Common Causes of Valve Disease
- Aging: Calcium deposits build up on the leaflets over decades, making them thicker and stiffer.
- Rheumatic disease: Scarring from untreated strep infections remains the leading cause of valve disease globally.
- Endocarditis: A severe bloodstream infection that damages the valve lining, sometimes associated with intravenous drug use.
- Heart attack: Damage to the papillary muscles can cause a valve to stop closing properly.
- Congenital defects: Some people are born with valve malformations.
- Connective tissue disorders: Conditions like Marfan syndrome can weaken the valve structure.
How Atrioventricular Valves Differ From Semilunar Valves
Your heart has four valves total. The two atrioventricular valves (mitral and tricuspid) sit between the atria and ventricles. The other two, the aortic and pulmonary valves, sit between the ventricles and the major arteries leaving the heart. These are called semilunar valves because their leaflets are shaped like half-moons.
The key structural difference is that semilunar valves have no chordae tendineae or papillary muscles.
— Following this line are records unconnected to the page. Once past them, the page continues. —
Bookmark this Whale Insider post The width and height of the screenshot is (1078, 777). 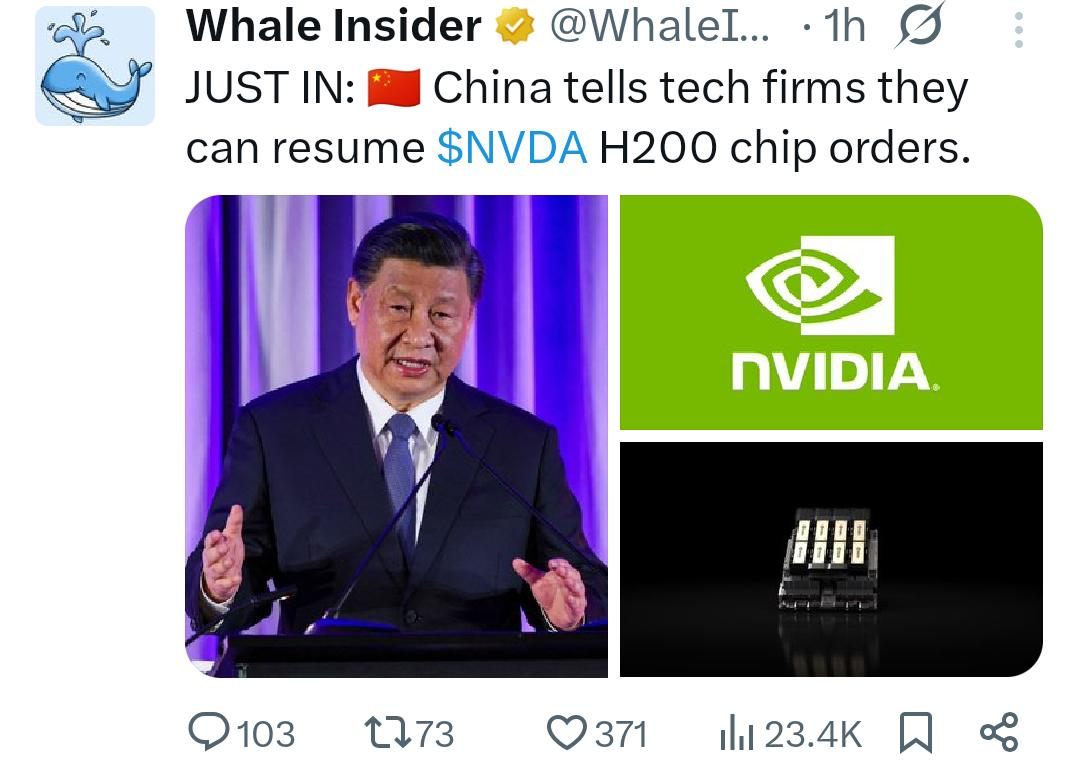pyautogui.click(x=916, y=733)
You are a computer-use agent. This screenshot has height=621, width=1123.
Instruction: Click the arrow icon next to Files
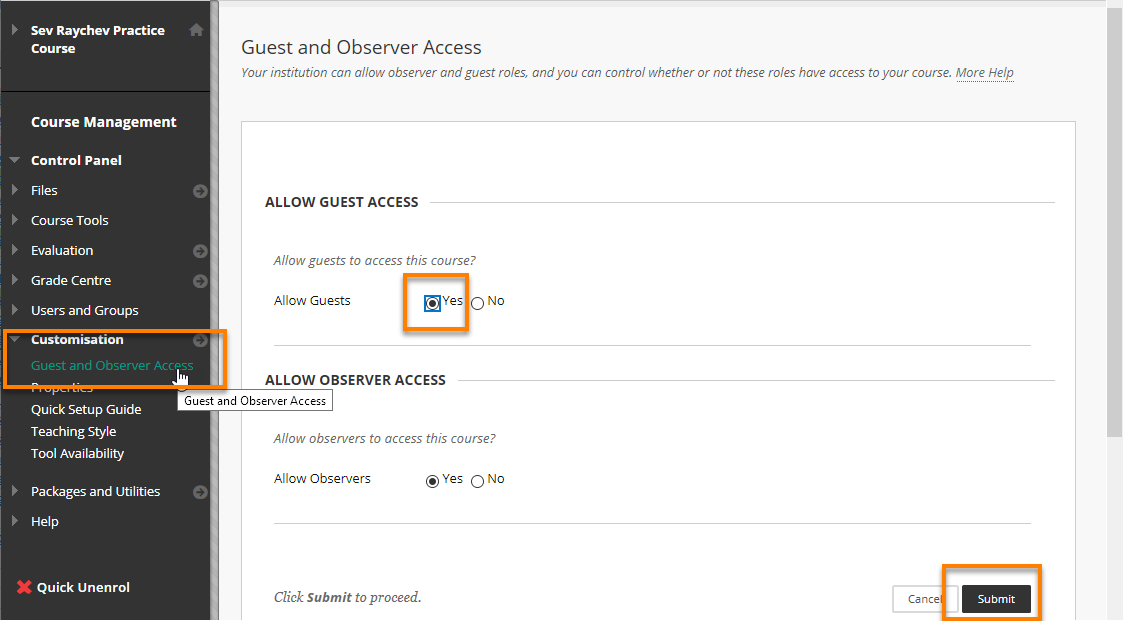click(200, 191)
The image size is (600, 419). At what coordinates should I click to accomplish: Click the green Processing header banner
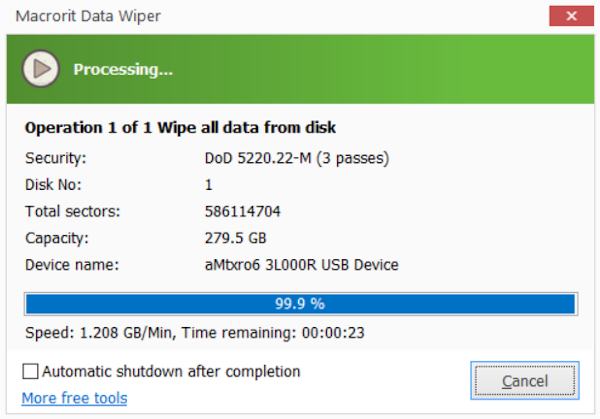pos(300,69)
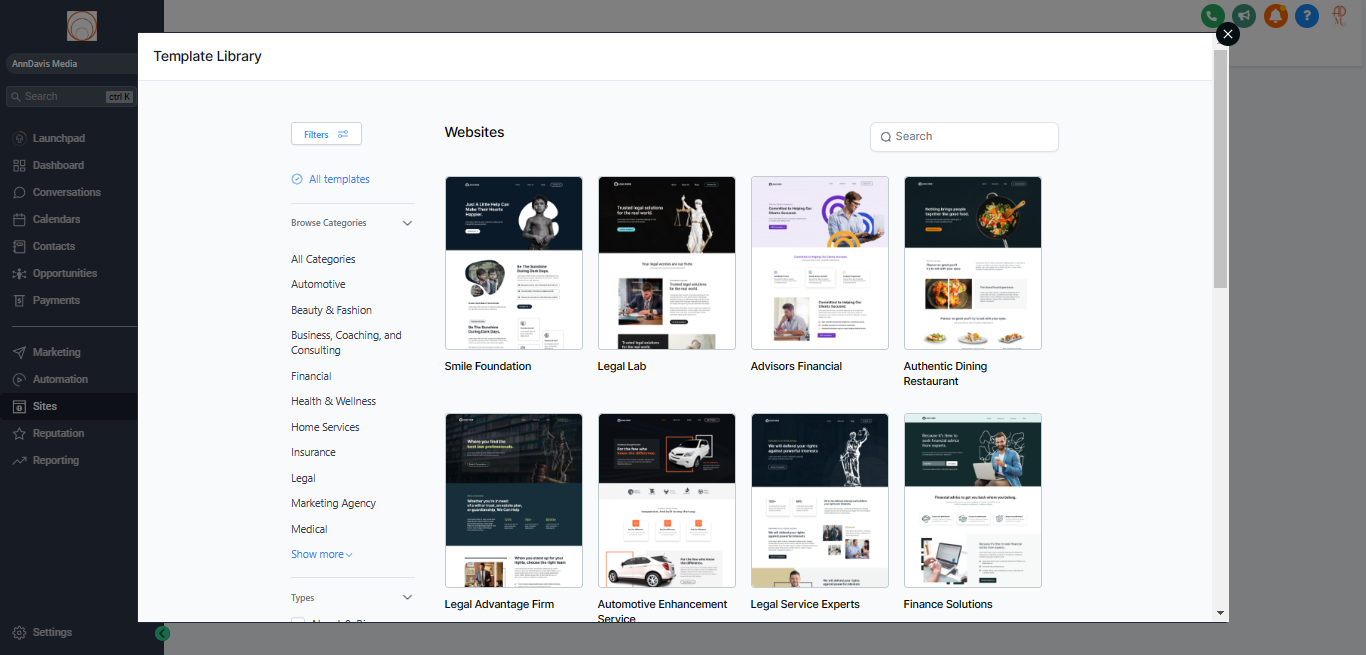Click the blue help question mark icon
This screenshot has height=655, width=1366.
1306,16
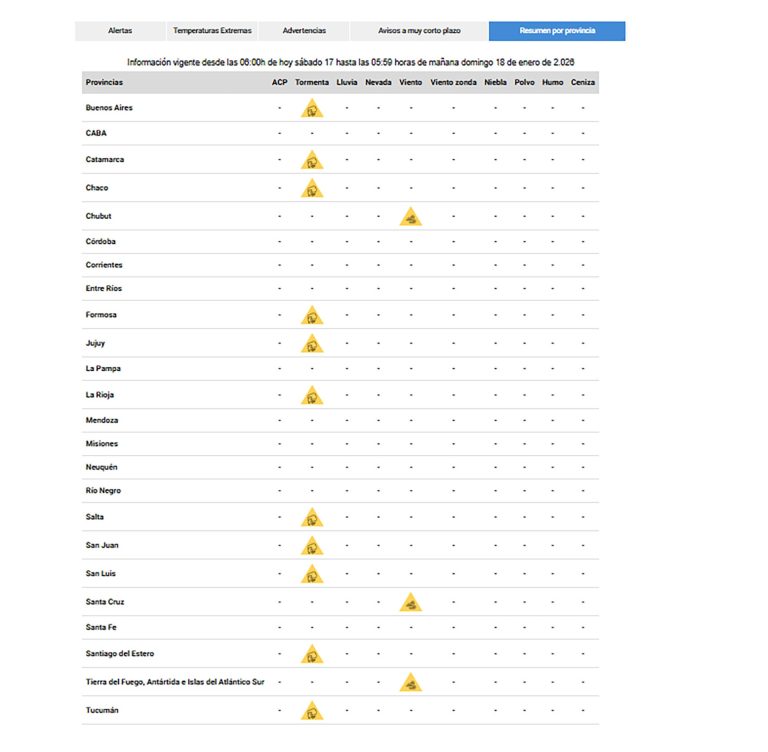This screenshot has height=752, width=768.
Task: Open the San Luis storm alert icon
Action: (x=312, y=574)
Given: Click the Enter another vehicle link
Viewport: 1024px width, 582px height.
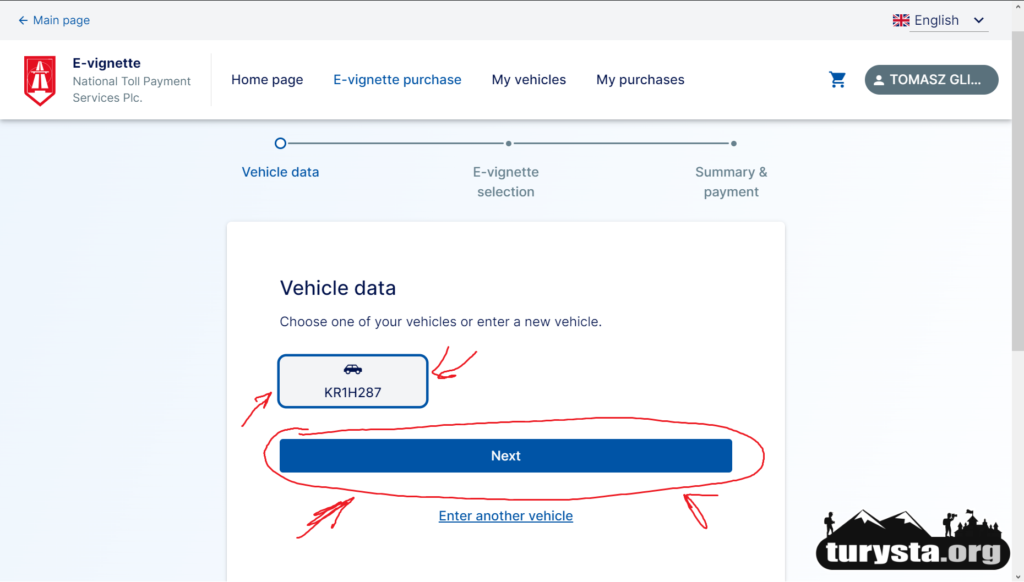Looking at the screenshot, I should 506,516.
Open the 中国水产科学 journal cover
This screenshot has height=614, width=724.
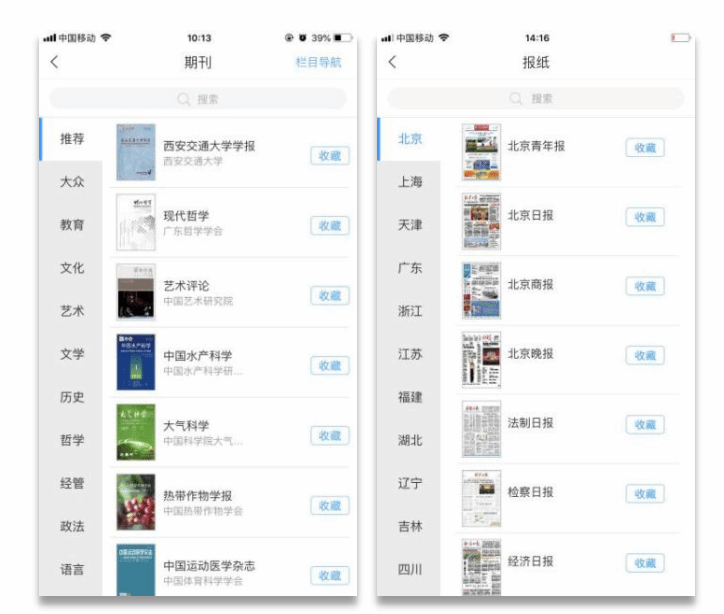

They rely on their cup-like shape to catch blood that tries to flow backward, pressing the leaflets together to form a seal. Atrioventricular valves, by contrast, need the full tethering apparatus because they face much greater backward pressure during ventricular contraction. The semilunar valves also have three small, symmetrical leaflets each, while the atrioventricular valves have the asymmetric two-leaflet and three-leaflet arrangements described above.